You’re writing a client alert about something or other, and your goal is this: to promote yourself and your firm. Obviously, the alert can’t achieve your goal if people don’t read it.

To get people (e.g., prospective clients) to read the alert, you need to give it a good, solid opening. Without that, your alert will go unread. People will read the opening, and then move on to something else. You will have wasted your time writing it and – if the opening is very poorly done – the alert can do more harm than good. It can drive people away from you and your firm. It can leave them with the impression that your firm is just joking about its commitment to excellence.

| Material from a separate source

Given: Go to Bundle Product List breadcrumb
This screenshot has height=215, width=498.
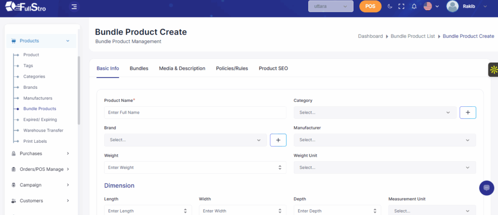Looking at the screenshot, I should [412, 36].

To be effective, the opening to a client alert needs to:
1. Clearly explain what the alert is about.
2. Be well written.
3. Be interesting.

Let’s take a look at the opening of an alert written by two senior attorneys at a Big Law firm. Here it is:

A growing number of agri-food companies in the global food supply chain are adopting agriculture sustainability standards. These companies include seed suppliers, producers, processors, distributors, restaurants, and supermarkets. The reasons for this movement are complex. Factors include an emerging business interest in corporate social responsibility, consumer demand, and a growing awareness of all that is involved in the making of a food product. Whatever the reasons, agri-food companies publish agriculture sustainability standards in a variety of venues: marketing materials, advertisements, reports, and company websites. These publications range from simple statements of commitment to glossy, sophisticated statements buttressed by matrixes, score cards, and performance indicators.

Agriculture sustainability standards in these speech venues create legal risks for the agri-food company. These risks make it imperative for the agri-food company to seek legal counsel from a lawyer with an expertise in the substantive law underlying these risks and in the legal, policy, and business contexts of production agriculture and the global food supply chain.

Now, let’s see the opening after an editor has touched it. Here it is:

A growing number of agri-food companies – including seed suppliers, producers, processors, distributors, restaurants, and supermarkets – are adopting agricultural sustainability standards. Their reasons are varied, but typically include a growing interest in corporate social responsibility, and increased public awareness of all that is involved in the making of a food product.

Whatever their reasons, agri-food companies often state their sustainability standards in brochures, TV and magazine ads, industry reports, white papers, and corporate Web sites. The statements range from catchy one-liners to sophisticated arguments buttressed by matrices, score cards, and performance indicators.

Whether short or long, these statements carry significant risks for the companies that make them. Hence, it is imperative that these companies seek counsel from lawyers who have expertise in the substantive law, as well as the legal, political, and business concerns affecting the global food supply chain.

Now, suppose you’re counsel for some big food company, you’re looking for information on sustainability standards, and you find this alert. Are you more likely to continue reading the unedited version, or the edited version?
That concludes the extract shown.